(RECORDS SHOWN)

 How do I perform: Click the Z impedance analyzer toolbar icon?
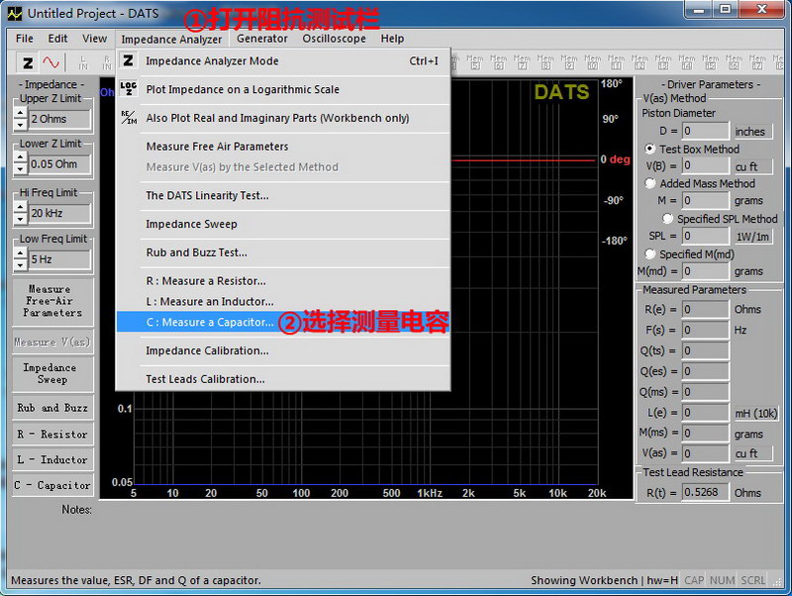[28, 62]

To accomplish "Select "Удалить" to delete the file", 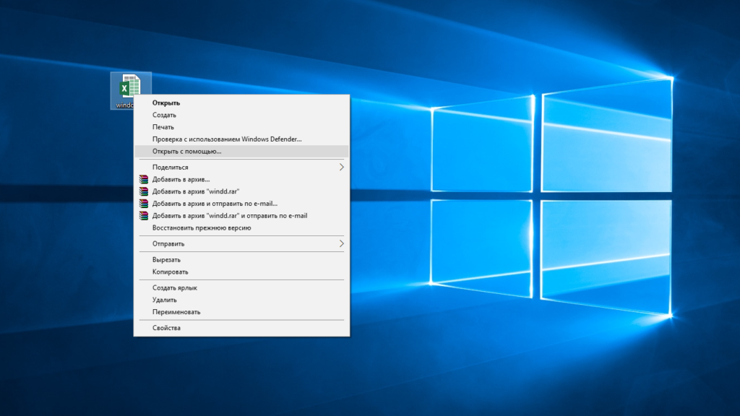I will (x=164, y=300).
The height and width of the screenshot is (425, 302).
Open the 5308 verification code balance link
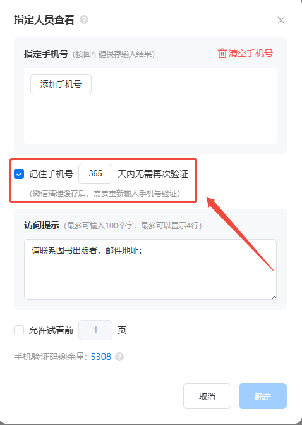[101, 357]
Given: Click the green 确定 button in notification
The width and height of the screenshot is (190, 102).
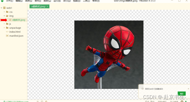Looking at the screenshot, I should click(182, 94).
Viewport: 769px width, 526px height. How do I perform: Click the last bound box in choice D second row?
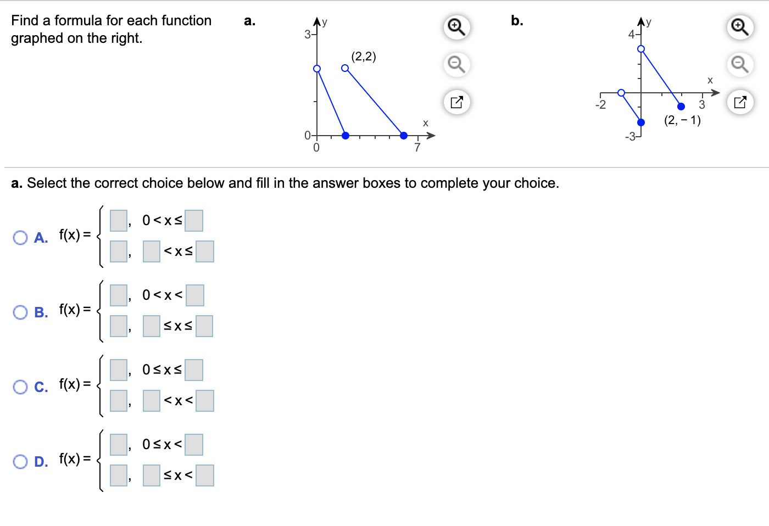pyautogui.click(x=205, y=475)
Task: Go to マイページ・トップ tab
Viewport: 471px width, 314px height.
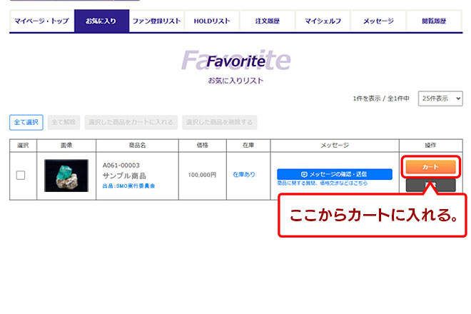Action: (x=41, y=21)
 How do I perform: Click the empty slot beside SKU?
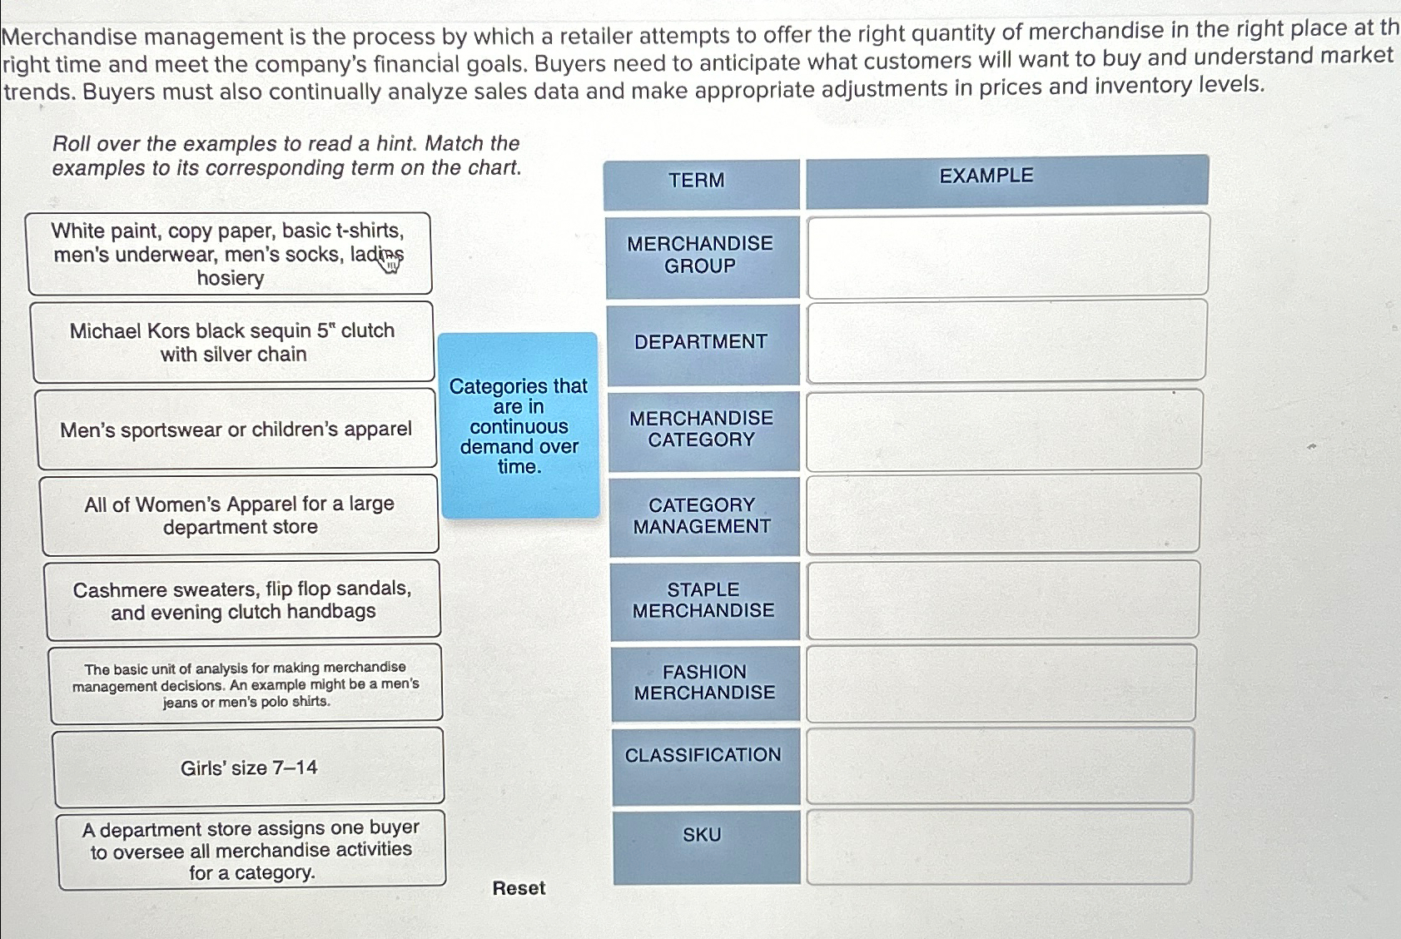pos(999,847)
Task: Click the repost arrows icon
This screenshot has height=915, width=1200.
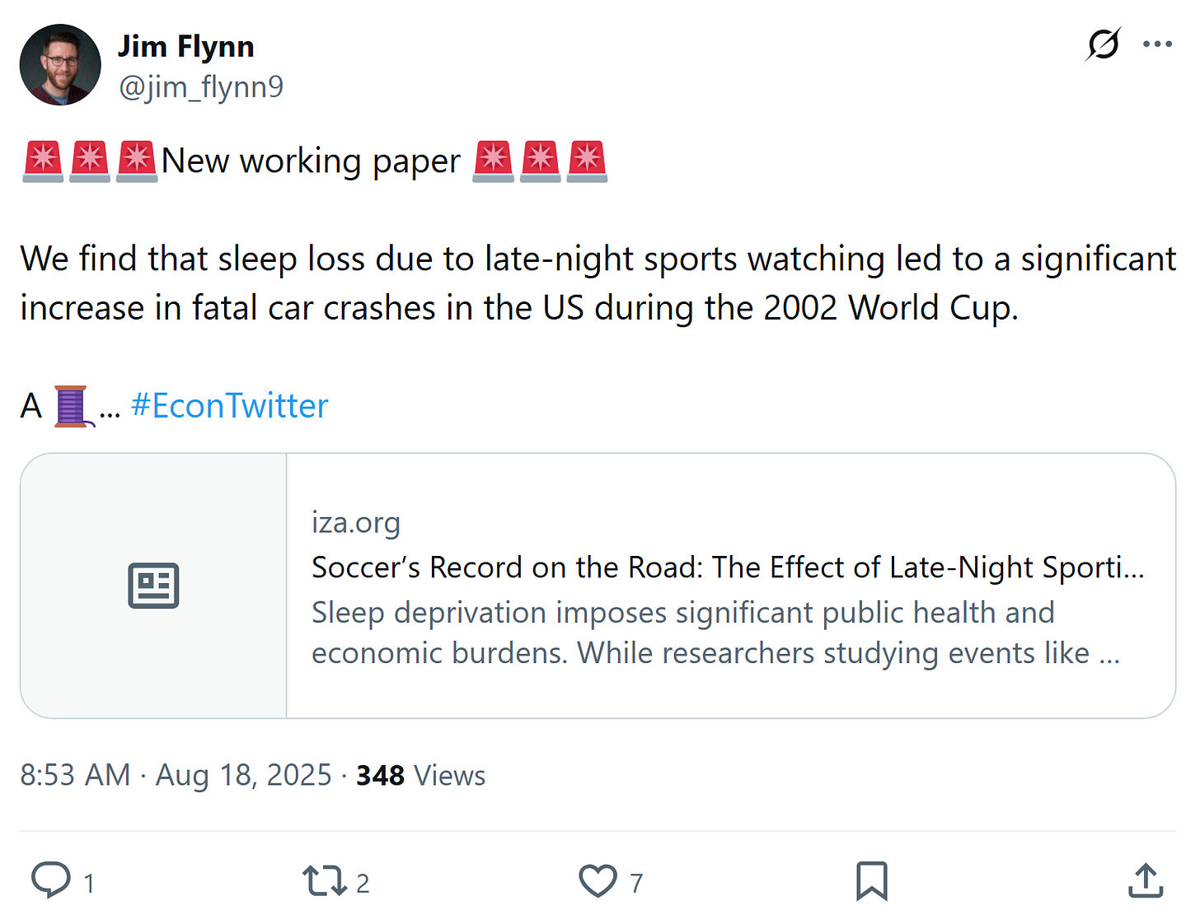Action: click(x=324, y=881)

(End RECORDS SHOWN)

> WHAT THE TASK ASKS
Please, leaving out all pictures, transcribe exactly the lines above from the one containing "How do I perform: Click the empty" through the final line, both included.

> EXERCISE ANSWER
 How do I perform: Click the empty slot beside SKU?
pos(999,847)
Task: Click the repost arrows icon
This screenshot has height=915, width=1200.
Action: click(x=324, y=881)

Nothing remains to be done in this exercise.